A blog from the Centre for Research Ethics & Bioethics (CRB)

Tag: stigmatization

Overweight increases the risk of cancer – but what good does the information do?

Authorities and researchers have a responsibility to the public to disseminate information about risks identified through research. Dissemination of information and education are also an important part of public health efforts to influence norms about lifestyle habits and support individuals in making informed choices about their health.

Research has found links between overweight and at least 13 different types of cancer, including colorectal cancer and postmenopausal breast cancer. Preventing and treating obesity could therefore lead to fewer cancer cases in the future. The European Code Against Cancer presents 12 actions individuals can take to reduce their cancer risk. These include lifestyle changes, protection from certain chemicals, participation in vaccination and screening programs, and maintaining a healthy weight.

This type of information suggests that preventive measures can be controlled and influenced by the individual. It is the individual who is expected to act. However, perceptions that individuals have control over the causes of cancer can lead to stigmatization and blaming of cancer patients, as well as the belief that the disease is self-inflicted. Such harmful effects of health information have been observed in previous campaigns aimed at raising public awareness of the link between smoking and lung cancer. Overweight and obesity are already stigmatized conditions. People with overweight and obesity face discrimination in all sectors of society, including healthcare, which can have negative physical and psychological consequences. Therefore, when informing about overweight as a cancer risk factor, it is important to consider the risk of reinforcing the widespread stigmatization of people with overweight.

In a new interview study, I and three other researchers explore how people with overweight are affected by health information about the link between overweight and cancer. Participants highlighted several ethically important factors to consider when communicating this health risk, such as the risk of stigmatization, the distribution of responsibility for treatment and prevention, and the need for empathy. Participants perceived risk information about the link between overweight and cancer as personally important. It concerns their bodies and health. However, the information was burdensome to carry. It felt tough to be singled out as high-risk for cancer. This was partly because they found it difficult to act on the information, knowing how hard it is to lose weight: “No one is overweight by choice.” The information could therefore have counterproductive consequences such as anxiety and overeating. It could also reinforce feelings of failure and increase self-hatred. Many participants reported negative experiences from healthcare encounters where they felt judged and misunderstood. Moreover, adequate support for weight loss is often lacking. The information thus becomes meaningless, they argued, and was perceived as offensive and patronizing.

The study participants contributed several suggestions for improvement. They called for information that includes the complex causes of overweight and clear guidance on how to reduce cancer risk in various ways – not just through weight loss, but also through alternative methods. They also emphasized the importance of healthcare professionals showing empathy and offering person-centred care that considers the individual’s unique situation and needs. This includes concrete and feasible advice, as well as support for patients in their efforts to improve their health.

In our article, we emphasize that health communication often lacks both ethical considerations and clear objectives (beyond the obligation to be transparent). Public health interventions should, like clinical interventions, be based on ethical considerations and principles where the positive effects of the intervention are weighed against potential negative effects (or “side effects”). Sometimes, some harm may be acceptable if the benefit is sufficiently great. But currently, the benefit of information about the link between overweight and cancer appears minimal or non-existent, making negative consequences unacceptable. Our conclusion is that such risk information for people with overweight and obesity, if it is to promote health and avoid causing harm, should be empathetic, supportive, and based on an understanding of the complex causes of overweight. By acting responsibly and compassionately, healthcare professionals and researchers can help improve health outcomes for this target group.

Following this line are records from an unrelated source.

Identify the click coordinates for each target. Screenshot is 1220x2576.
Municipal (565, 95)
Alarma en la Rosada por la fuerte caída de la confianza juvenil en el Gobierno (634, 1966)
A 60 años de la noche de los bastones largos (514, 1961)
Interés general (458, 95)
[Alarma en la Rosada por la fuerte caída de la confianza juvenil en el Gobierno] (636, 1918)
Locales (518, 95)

If you want to read our interview study, you can find it here: Perceptions of cancer risk communication in individuals with overweight or obesity – a qualitative interview study.

Want to know more?

European Coalition for People living with Obesity

Different links between overweight and cancer risk – Uppsala University

Written by…

Åsa Grauman, researcher at the Centre for Research Ethics & Bioethics.

Grauman, Å., Sundell, E., Nihlén Fahlquist, J., Hedström, M. Perceptions of cancer risk communication in individuals with overweight or obesity – a qualitative interview study. BMC Public Health 25, 1900 (2025). https://doi.org/10.1186/s12889-025-23056-w

This post in Swedish

We care about communication

New insights into borderline personality disorder

Individuals with borderline personality disorder (BPD) often suffer from strong emotions that change rapidly, from one extreme to another. They may fear abandonment and experience an inner emptiness. They may also behave impulsively and have suicidal thoughts or behaviors. BPD is often mis- or underdiagnosed and there is a tendency among clinicians to avoid the diagnosis.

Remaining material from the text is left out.